-------- SUPPLIED RECORDS

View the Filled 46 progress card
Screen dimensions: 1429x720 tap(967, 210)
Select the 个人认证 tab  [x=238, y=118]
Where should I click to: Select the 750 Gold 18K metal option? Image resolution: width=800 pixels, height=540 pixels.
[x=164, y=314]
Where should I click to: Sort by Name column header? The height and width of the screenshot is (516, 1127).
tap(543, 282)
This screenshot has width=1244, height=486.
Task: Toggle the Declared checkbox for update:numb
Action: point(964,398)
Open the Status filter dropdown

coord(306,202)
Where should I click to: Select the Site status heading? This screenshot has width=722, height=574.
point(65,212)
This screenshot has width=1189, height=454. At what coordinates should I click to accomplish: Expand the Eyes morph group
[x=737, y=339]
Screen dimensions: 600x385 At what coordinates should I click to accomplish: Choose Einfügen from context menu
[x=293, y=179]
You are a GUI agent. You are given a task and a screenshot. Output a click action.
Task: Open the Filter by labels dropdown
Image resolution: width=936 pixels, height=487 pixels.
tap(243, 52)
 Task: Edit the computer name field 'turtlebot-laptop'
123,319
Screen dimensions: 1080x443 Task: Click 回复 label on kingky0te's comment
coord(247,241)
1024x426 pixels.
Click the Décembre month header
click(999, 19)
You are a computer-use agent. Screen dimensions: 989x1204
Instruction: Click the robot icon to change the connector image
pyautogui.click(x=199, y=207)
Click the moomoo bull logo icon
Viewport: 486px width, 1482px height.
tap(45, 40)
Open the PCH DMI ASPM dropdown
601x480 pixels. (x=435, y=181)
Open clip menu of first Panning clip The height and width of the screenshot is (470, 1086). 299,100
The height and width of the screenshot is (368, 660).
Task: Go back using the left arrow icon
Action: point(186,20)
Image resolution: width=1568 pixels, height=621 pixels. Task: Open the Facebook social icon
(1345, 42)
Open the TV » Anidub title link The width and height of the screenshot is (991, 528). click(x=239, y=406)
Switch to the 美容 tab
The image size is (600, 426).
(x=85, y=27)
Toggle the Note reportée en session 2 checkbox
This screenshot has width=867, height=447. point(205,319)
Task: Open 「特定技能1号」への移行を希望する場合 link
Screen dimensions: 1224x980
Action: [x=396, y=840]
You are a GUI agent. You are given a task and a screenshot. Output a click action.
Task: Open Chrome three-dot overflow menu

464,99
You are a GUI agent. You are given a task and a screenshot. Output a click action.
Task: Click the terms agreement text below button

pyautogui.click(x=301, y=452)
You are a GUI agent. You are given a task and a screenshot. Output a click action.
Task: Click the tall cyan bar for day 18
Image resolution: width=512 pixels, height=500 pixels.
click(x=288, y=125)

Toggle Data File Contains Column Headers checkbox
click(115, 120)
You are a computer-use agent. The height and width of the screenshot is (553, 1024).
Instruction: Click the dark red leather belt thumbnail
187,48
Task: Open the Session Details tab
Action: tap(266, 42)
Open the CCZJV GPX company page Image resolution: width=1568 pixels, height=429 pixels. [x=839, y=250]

----------------

_TRY IT_. Check each line above for the string "link" and report how many lines have it, giving only the number.

_TASK SOLUTION_. 2